← Front Page
AI Daily
Research & Labour • March 29, 2026

AI Adoption Is Spreading, But Not Evenly

By AI Daily Editorial • March 29, 2026

Anthropic's latest Economic Index report, published this week, offers the most granular picture yet of how AI use is actually evolving across the workforce and across the map. The headline number is reassuring in one sense: geographic adoption is converging. The share of Claude usage going to the top five American states has fallen from 30% to 24% over six months. But the same report contains an important counterpoint. Globally, usage is becoming more concentrated, not less. The top 20 countries by per-capita usage now account for 48% of the total, up from 45% six months ago. Convergence at home; divergence abroad.

The distinction matters because the two patterns have different implications. Within the United States, AI tools are spreading to less tech-heavy states at a meaningful pace, though Anthropic's own modelling suggests it will take five to nine more years before usage is roughly equal per capita across states. That is a long time, and the report is careful not to dress it up as a solved problem. But the direction of travel is encouraging. People who work in sectors and regions that were early AI holdouts are beginning to catch up.

The global picture is harder to square with optimistic narratives about AI as a democratising force. Countries that already had high per-capita AI use are widening their lead relative to the rest of the world. The report does not speculate at length about why, but the candidates are obvious: internet access, English-language fluency, disposable income for subscriptions, and a workforce concentrated in knowledge jobs. These are not new inequalities. AI is simply flowing through the channels that already exist.

On the task side, the report tracks something called augmentation, meaning interactions where Claude acts as a collaborator rather than just an executor. The augmentation rate ticked up slightly in both consumer and API traffic. Conversations in Claude.ai also diversified: the top ten tasks accounted for a smaller share of total usage than in November 2025, which means people are bringing Claude into more unusual and heterogeneous situations. That breadth matters. A tool used for one thing is a productivity aid. A tool woven into many different kinds of work starts to change what that work looks like.

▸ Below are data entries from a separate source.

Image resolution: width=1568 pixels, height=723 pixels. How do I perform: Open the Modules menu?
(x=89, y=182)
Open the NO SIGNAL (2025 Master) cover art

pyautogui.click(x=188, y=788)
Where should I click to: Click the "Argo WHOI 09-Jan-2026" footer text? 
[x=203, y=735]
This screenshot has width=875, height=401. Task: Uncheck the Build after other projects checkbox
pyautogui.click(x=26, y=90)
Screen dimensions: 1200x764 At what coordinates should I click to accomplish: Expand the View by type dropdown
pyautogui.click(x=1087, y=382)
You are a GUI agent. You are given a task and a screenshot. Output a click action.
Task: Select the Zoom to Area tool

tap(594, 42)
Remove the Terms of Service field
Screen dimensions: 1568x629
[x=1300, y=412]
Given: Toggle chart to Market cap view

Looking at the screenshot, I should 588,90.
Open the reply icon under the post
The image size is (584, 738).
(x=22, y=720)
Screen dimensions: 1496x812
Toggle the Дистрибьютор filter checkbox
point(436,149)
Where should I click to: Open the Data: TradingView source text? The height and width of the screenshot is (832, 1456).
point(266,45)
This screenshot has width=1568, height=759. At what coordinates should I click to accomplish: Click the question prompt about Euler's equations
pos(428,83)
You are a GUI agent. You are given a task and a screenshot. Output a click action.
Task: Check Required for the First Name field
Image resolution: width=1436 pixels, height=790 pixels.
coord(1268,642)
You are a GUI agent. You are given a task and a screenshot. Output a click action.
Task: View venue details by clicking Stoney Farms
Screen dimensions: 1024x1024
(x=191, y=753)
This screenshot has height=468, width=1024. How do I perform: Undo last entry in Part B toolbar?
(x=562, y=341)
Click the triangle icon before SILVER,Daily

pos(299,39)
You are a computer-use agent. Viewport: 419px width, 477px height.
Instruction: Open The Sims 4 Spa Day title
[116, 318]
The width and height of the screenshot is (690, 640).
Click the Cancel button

The report also tracks something subtler: what kinds of tasks are growing in share. As usage diversifies, the average conversation involves tasks that command slightly lower wages in the labour market. That could be read as AI democratising access to useful tools for lower-wage work. It could also be read as AI automation concentrating first in the tasks and roles with less bargaining power. Probably both are true at once, which is exactly the kind of uncomfortable ambiguity that a well-run research programme should be surfacing rather than resolving too quickly.

Anthropic has been publishing these index reports since late 2025, and the series is quietly becoming one of the more useful data sources in a field otherwise dominated by vendor-commissioned surveys and hot takes. The methodology is disclosed, the findings are often inconvenient, and the framing resists triumphalism. That is not nothing, given who is funding the research. What the index cannot easily answer is whether the patterns it documents are healthy. Converging usage within a wealthy country is better than nothing. But it is not the same as equitable access to the economic gains that AI makes possible, and the two are not guaranteed to arrive together.